**Document section:**
Dubbed by Trump as “one big, beautiful bill,” the package sought to extend his first-term tax cuts that are set to expire in 2025. The projected cost of the cuts were $3.72 trillion over 10 years, according to figures from the Joint Committee on Taxation that were cited in a report by The Hill.
Among other provisions, the bill seeks to raise the cap on the state and local tax deduction (SALT) beyond the current $10,000 level set in 2017. The SALT provision would raise the cap to $30,000 for those with a modified adjusted gross income of $400,000 or less.
Raising the cap to $15,000 for singles and $30,000 for couples could cost $530 billion over 10 years, according to estimates from the Committee for a Responsible Federal Budget. A workaround has allowed certain business owners in more than 30 states — including California, New York, New Jersey and Connecticut — to fully deduct SALT, saving billions while other taxpayers remain subject to the cap.

**Explore the material:**
A. In the tax bill passage, what does the SALT workaround allow certain business owners to do, and how does their situation compare with that of other taxpayers? Answer in one to three sentences.
B. Please repeat the stretch of the tax bill passage from "Raising the cap" through "to the cap." word for word.

**Record extracts:**
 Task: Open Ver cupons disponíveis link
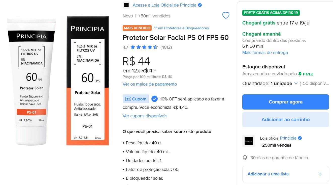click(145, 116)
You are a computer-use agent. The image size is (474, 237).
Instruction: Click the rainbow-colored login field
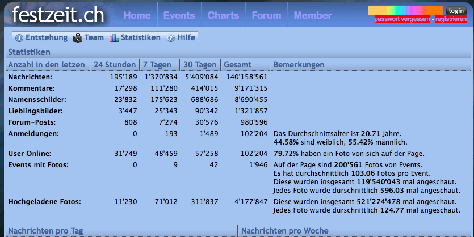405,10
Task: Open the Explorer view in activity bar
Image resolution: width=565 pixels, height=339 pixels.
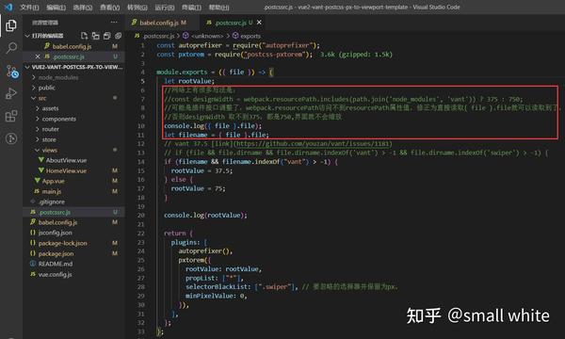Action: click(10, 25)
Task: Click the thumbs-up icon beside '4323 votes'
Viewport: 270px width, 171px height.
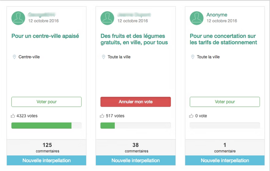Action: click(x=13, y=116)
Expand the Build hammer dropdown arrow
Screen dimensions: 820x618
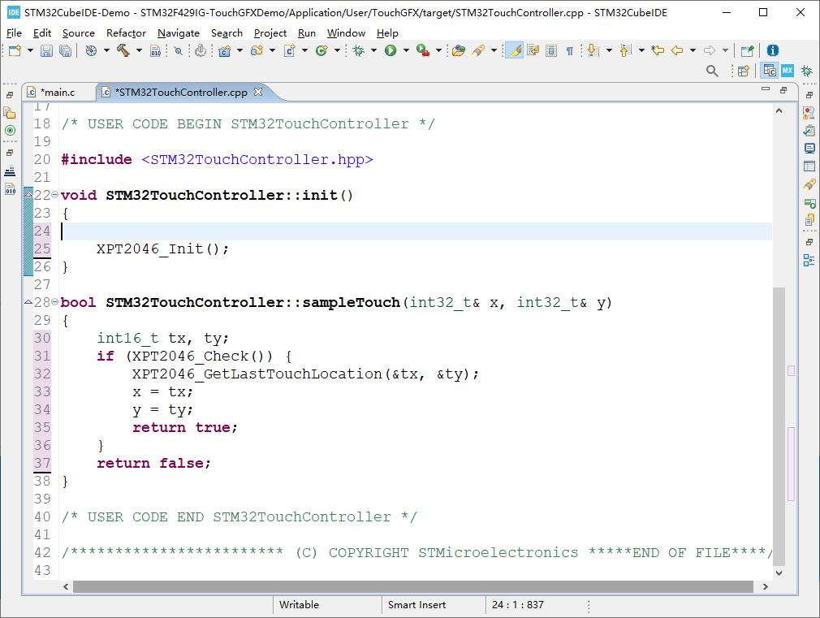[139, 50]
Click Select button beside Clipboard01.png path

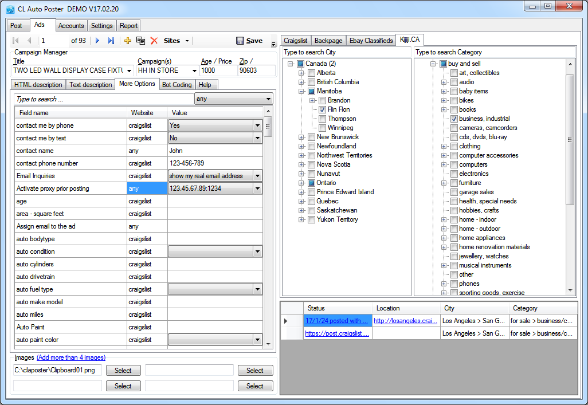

**Set of answers:**
A. The workaround lets certain business owners in more than 30 states, including California, New York, New Jersey and Connecticut, fully deduct SALT. This saves them billions, while other taxpayers remain subject to the cap.

B.
Raising the cap to $15,000 for singles and $30,000 for couples could cost $530 billion over 10 years, according to estimates from the Committee for a Responsible Federal Budget. A workaround has allowed certain business owners in more than 30 states — including California, New York, New Jersey and Connecticut — to fully deduct SALT, saving billions while other taxpayers remain subject to the cap.